Small retailers prepare wish list for Productivity Commission inquiry into sector’s future
Monday, January 24, 2011/
Retail bodies are busy preparing wish list of requests for next month’s Productivity Commission’s inquiry into the sector, saying the want the inquiry to address red tape, leases and trading hours as well as the controversial issue of the GST exemption for goods bought overseas.
While the inquiry is likely to focus on whether the local retailers are losing out to overseas web competitors, retail sector leaders such as the Australian Retail Association boss Russell Zimmerman says there are a raft of issues that need to be addressed.
Russell says the inquiry is the first serious look at the state of Australia’s retail sector.
“It’s about time the broader retail sector got this type of government attention,” he says.
For example, Zimmerman says the issue of pay rates on public holidays is of particular importance as it applies to every business.
“If you are running a business in retail and you’ve got to pay your staff double and a half time on Australia Day for instance, it is a huge impost to business,” he says.
“How we get around that and how we work towards getting things on a more equitable playing field? I don’t know.”
Other issues Zimmerman wants to see addressed include:
“Our occupancy costs against the rest of the world – I believe we have the second highest rental [market] in the world.
The cost of doing business in shopping centres in particular [needs to be looked at]. We have a lack of competition in shopping centres. There are only a few landlords [but] there are many retailers.”
Harmonisation of lease legislation across all states.
“We would certainly be looking for the harmonisation of lease legislation so that you have identical terms and conditions; what is and is not included in rents, whether they are put on a register, etc. That should be [the same] across all states.”

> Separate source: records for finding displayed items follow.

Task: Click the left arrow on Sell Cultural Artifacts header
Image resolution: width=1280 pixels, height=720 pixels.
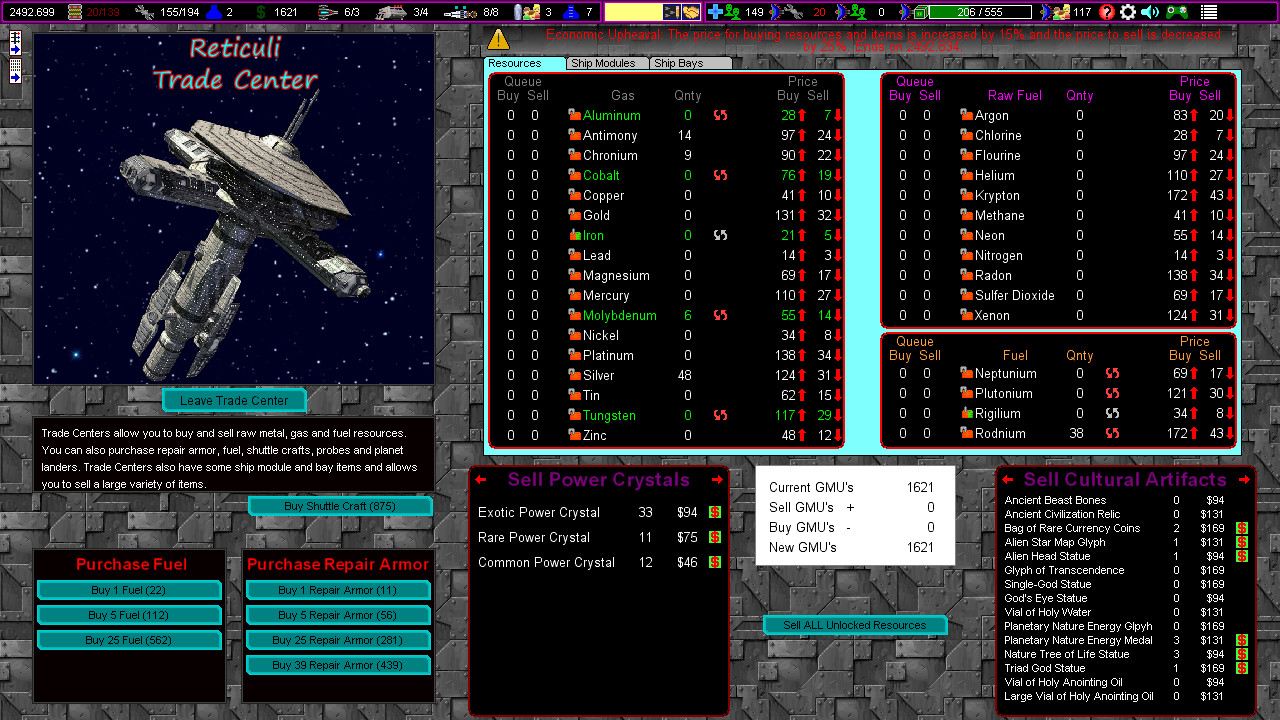Action: click(1006, 480)
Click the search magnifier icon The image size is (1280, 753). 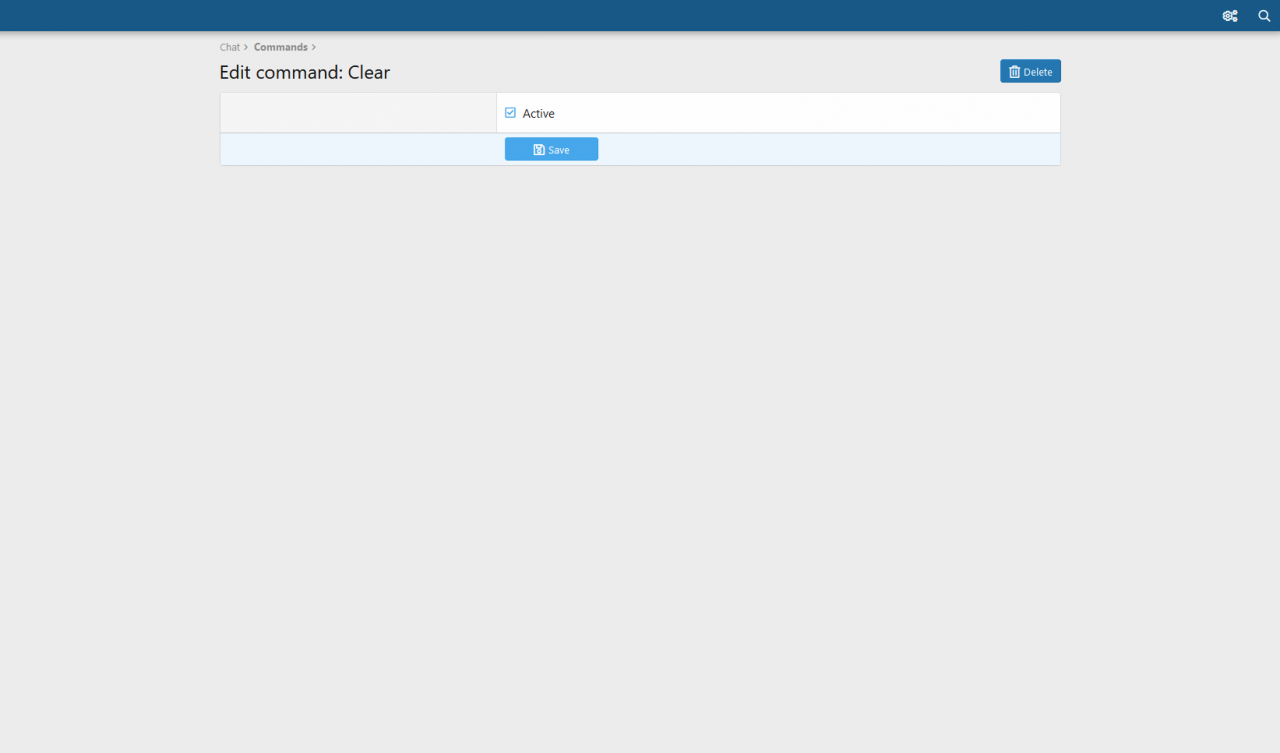[x=1264, y=16]
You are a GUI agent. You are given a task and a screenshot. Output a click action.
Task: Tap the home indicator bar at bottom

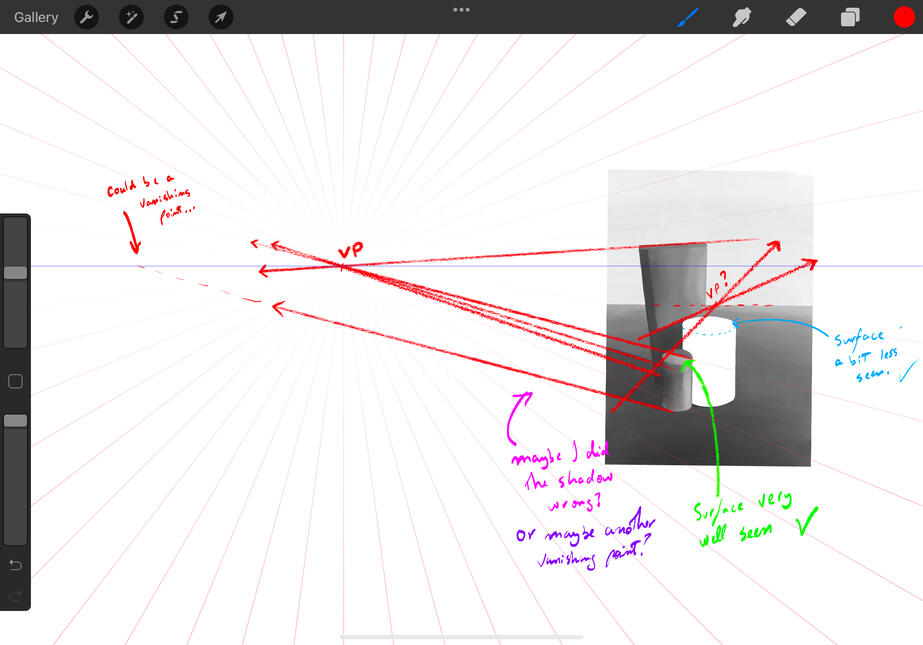point(461,636)
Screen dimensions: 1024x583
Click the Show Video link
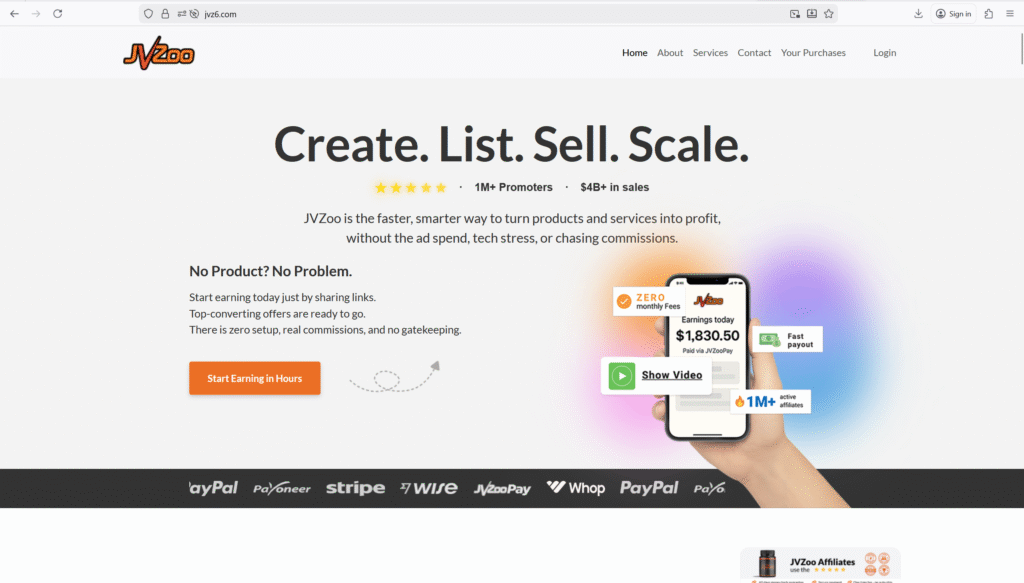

The availability of cost of occupancy and retail leases.
“If leases were registered, we would then be able to find out what the occupancy costs are on those leases and be able to negotiate leases in a far more transparent way.”
Access to education regarding retail tenancy.
“There are a lot of retailers that come in, particularly new start-up companies, that don’t understand the actual problems associated with running a retail business and then find that they don’t understand how a retail lease is conducted.”
General retailers’ education.
“There is a need for retailers to be more understanding of the internet and web-based education.”
Consistency around trading hours.
“Retailers should be able to determine their extended trading hours beyond core trading hours.
“I’m not suggesting that retailers should not open [for] some of these extended trading hours but where maybe a [larger] retailer chooses to open for the 24 or 36 hours leading up to Christmas, there may be reasons why some smaller retailers just find that totally uneconomical and lose money over it.”
Zimmerman says the issues of payroll tax, loss prevention and theft, and compliance costs and red tape also need to be addressed.
“I’m not sure that all of those are going to be able to be solved but I think we need to be aware of them and I think we need to discuss them,” he says.
Zimmerman says it is impossible to put a timeline in place, as to when any of these change should be made, as the right balance needs to be struck between investigation and action.
Myer chief executive Bernie Brookes has also cited the mining boom as a threat to the retail sector as workers are lured to WA by big pay packets, creating a skilled labour shortage.
“That’s going to require a review of anything from immigration policy to training, apprenticeships and education,” Brookes told The Australian.